On Monday 17 October 2005 18:42, Linus Torvalds wrote:
> We call it "low" memory because it happens to have "low" addresses.

Well in NUMA bootmem it never was, unless you registered the nodes reversed.
It always starts with the highest node
(which I can't easily do, ARM does it so fixing it properly breaks them)

-Andi

2005-10-17 17:52:41

by Ravikiran G Thirumalai

[permalink] [raw]
Subject: Re: x86_64: 2.6.14-rc4 swiotlb broken

On Mon, Oct 17, 2005 at 05:40:56PM +0200, Andi Kleen wrote:
> On Monday 17 October 2005 17:27, Linus Torvalds wrote:
> > On Mon, 17 Oct 2005, Andi Kleen wrote:
> > ...
> > Argh. Which one should I pick? The NODE(0) one looks simpler, but is it
> > sufficient for now in practice (with the real one going into 2.6.14+)?
> >
> > Linus
>
> First this problem is definitely not critical. AFAIK it only happens on
> scalex's unreleased machines. Intel NUMA x86 machines are really rare
^^^^^^^^^^^^^^^^^^^^^^^^^^^^^^^^^^^^^^
No they are not. IBM X460s are generally available machines and the bug
affects those boxes. How can there be a major kernel release which is known
to have breakage??

Maybe someone with access to ia64 NUMA boxen can check if the NODE(0)
solution works (and does not break anything) on ia64? Chrisoph, can you help?

Thanks,
Kiran

2005-10-17 18:08:04

by Andi Kleen

[permalink] [raw]
Subject: Re: [discuss] Re: x86_64: 2.6.14-rc4 swiotlb broken

On Monday 17 October 2005 19:52, Ravikiran G Thirumalai wrote:

> No they are not. IBM X460s are generally available machines and the bug
> affects those boxes.

No reports from that front so far.

> How can there be a major kernel release which is known
> to have breakage??

Welcome to the painful real world of software engineering.

Every software has bugs and if you want to ever get a release out you
have to make such decisions sometimes.

As an alternative I can just backout the patch that enables the Intel
SRAT code. That is probably better for a short term fix and will
not regress anybody.

-Andi

2005-10-17 18:21:35

by Christoph Lameter

[permalink] [raw]
Subject: Re: x86_64: 2.6.14-rc4 swiotlb broken

On Mon, 17 Oct 2005, Ravikiran G Thirumalai wrote:

> Maybe someone with access to ia64 NUMA boxen can check if the NODE(0)
> solution works (and does not break anything) on ia64? Chrisoph, can you help?
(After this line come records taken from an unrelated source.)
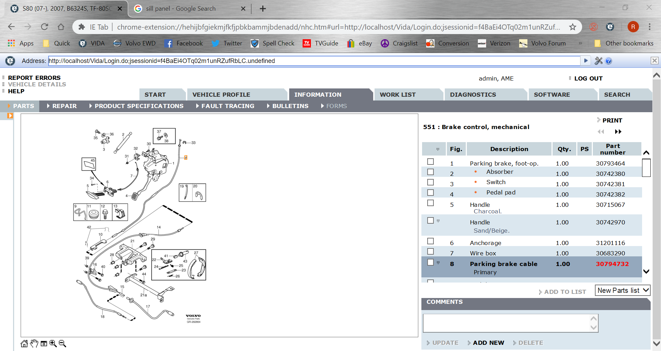This screenshot has height=351, width=661.
Task: Click ADD NEW under comments
Action: point(488,343)
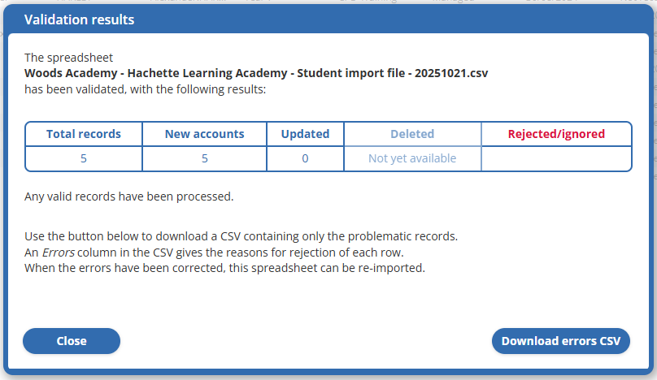Click the Total records value cell
657x380 pixels.
(x=84, y=158)
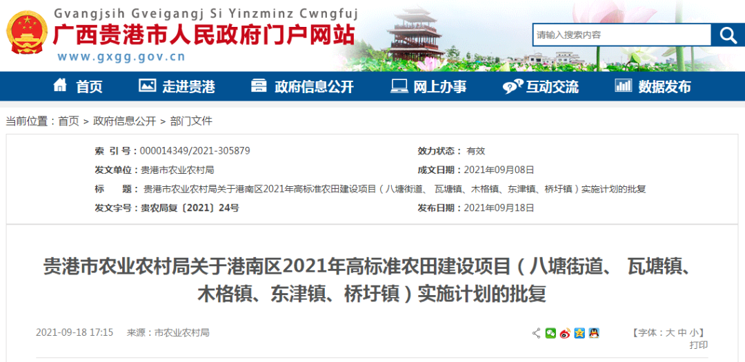745x362 pixels.
Task: Click the national emblem logo
Action: (x=28, y=33)
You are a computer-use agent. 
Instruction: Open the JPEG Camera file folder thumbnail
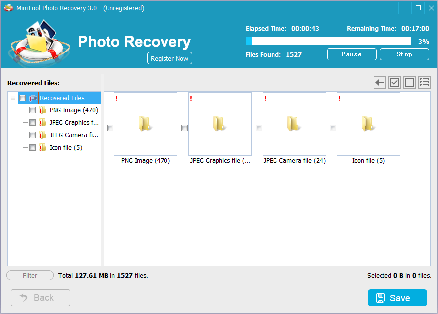coord(294,124)
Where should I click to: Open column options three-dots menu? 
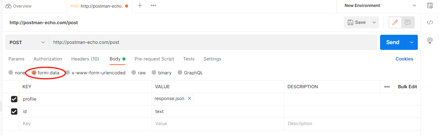tap(387, 87)
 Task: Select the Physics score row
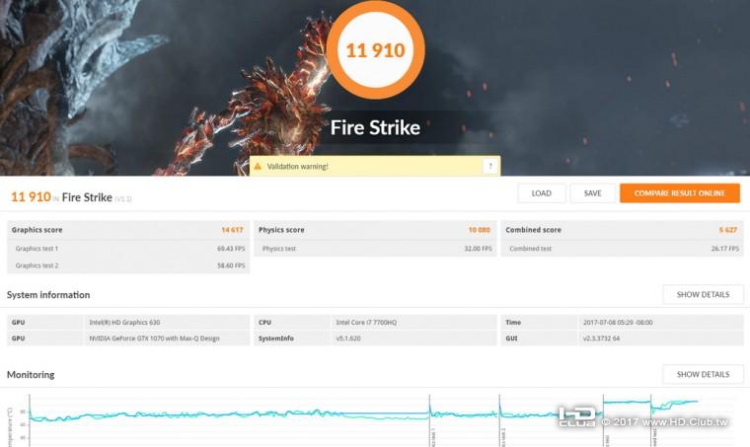click(375, 230)
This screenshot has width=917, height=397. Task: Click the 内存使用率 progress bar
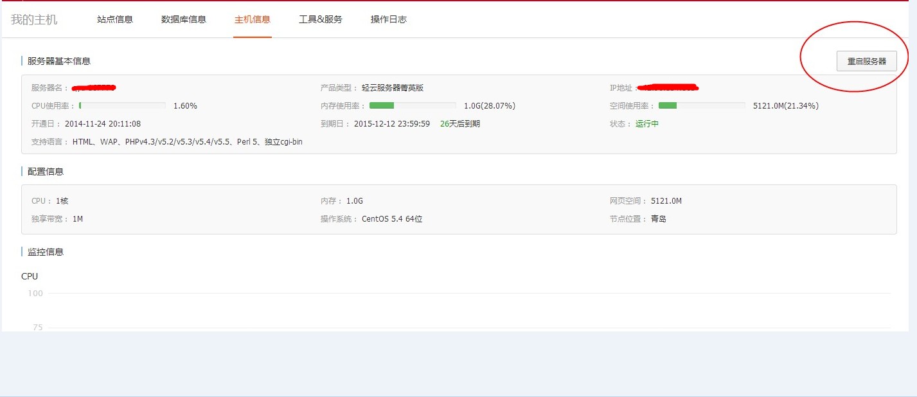point(413,105)
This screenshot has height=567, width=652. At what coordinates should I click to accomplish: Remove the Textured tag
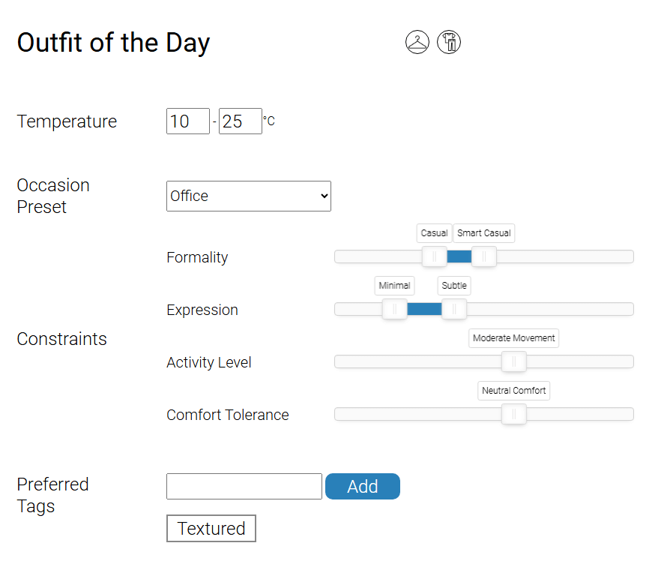(211, 528)
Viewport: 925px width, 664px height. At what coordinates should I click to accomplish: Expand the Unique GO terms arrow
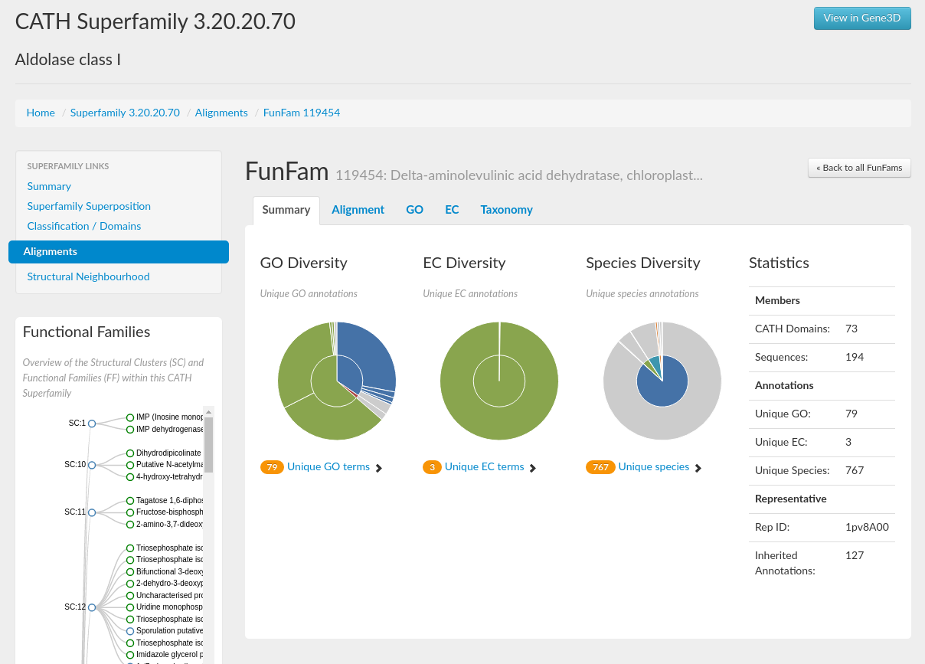click(x=379, y=468)

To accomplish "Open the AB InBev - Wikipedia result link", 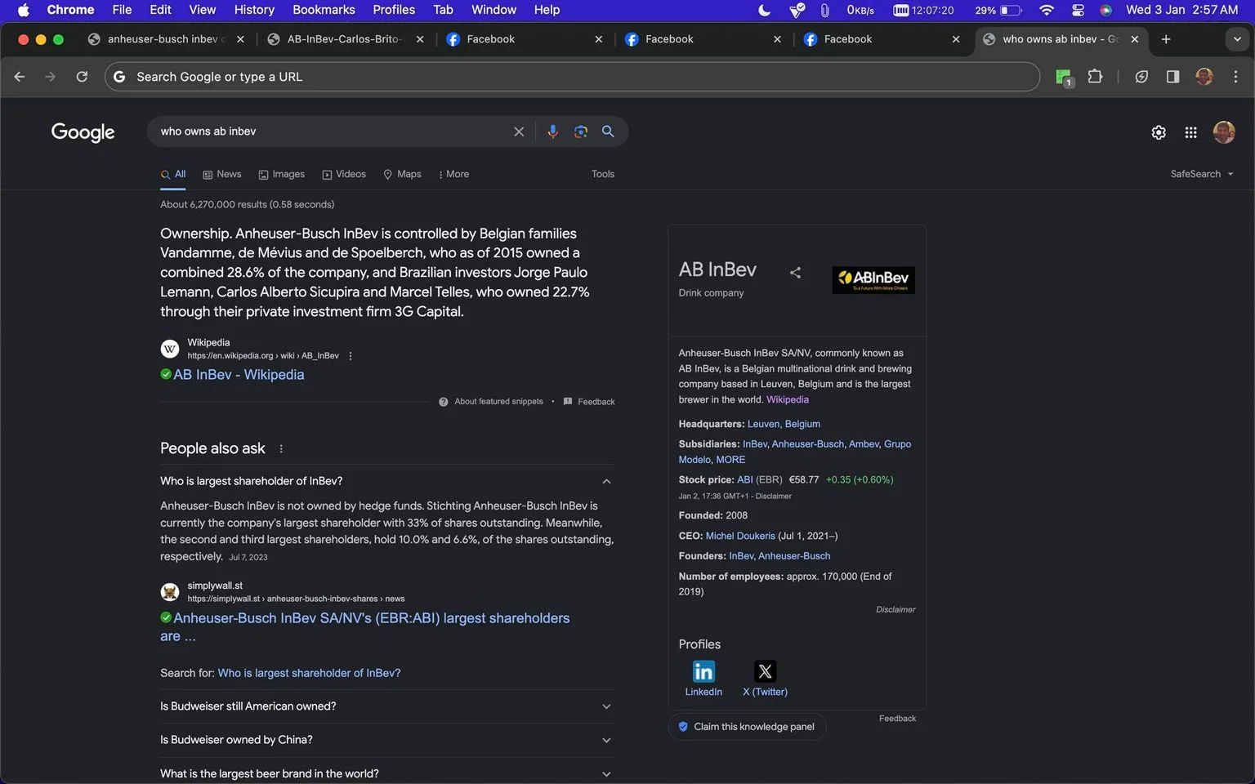I will [x=239, y=375].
Umm... SGI does not use the swiotlb and we do not have these issues. HP
does use the swiotlb on IA64. CCing John and Alex.

For the newcomers: Thread is at
http://marc.theaimsgroup.com/?t=112954203900001&r=1&w=2

Proposed patch by Kiran:

Index: linux-2.6.14-rc4/arch/ia64/lib/swiotlb.c
===================================================================
--- linux-2.6.14-rc4.orig/arch/ia64/lib/swiotlb.c 2005-10-14
00:06:21.000000000 -0700
+++ linux-2.6.14-rc4/arch/ia64/lib/swiotlb.c 2005-10-17
00:05:22.000000000 -0700
@@ -123,7 +123,7 @@
/*
* Get IO TLB memory from the low pages
*/
- io_tlb_start = alloc_bootmem_low_pages(io_tlb_nslabs *
+ io_tlb_start = alloc_bootmem_node(NODE_DATA(0), io_tlb_nslabs *
(1 << IO_TLB_SHIFT));
if (!io_tlb_start)
panic("Cannot allocate SWIOTLB buffer");



2005-10-17 18:28:36

by Muli Ben-Yehuda

[permalink] [raw]
Subject: Re: [discuss] Re: x86_64: 2.6.14-rc4 swiotlb broken

On Mon, Oct 17, 2005 at 08:08:24PM +0200, Andi Kleen wrote:
> On Monday 17 October 2005 19:52, Ravikiran G Thirumalai wrote:
>
> > No they are not. IBM X460s are generally available machines and the bug
> > affects those boxes.
>
> No reports from that front so far.

We have such machines with >4GB memory and 32 bit DMA capable SCSI
controllers and would like to be able to run 2.6.14 on them when it
comes out...

> > How can there be a major kernel release which is known
> > to have breakage??
>
> Welcome to the painful real world of software engineering.
>
> Every software has bugs and if you want to ever get a release out you
> have to make such decisions sometimes.

Fair enough, but this is a regression for something that used to
work. If a painful choice is required, how about reverting the patch
that broke it and breaking something that used to be broken?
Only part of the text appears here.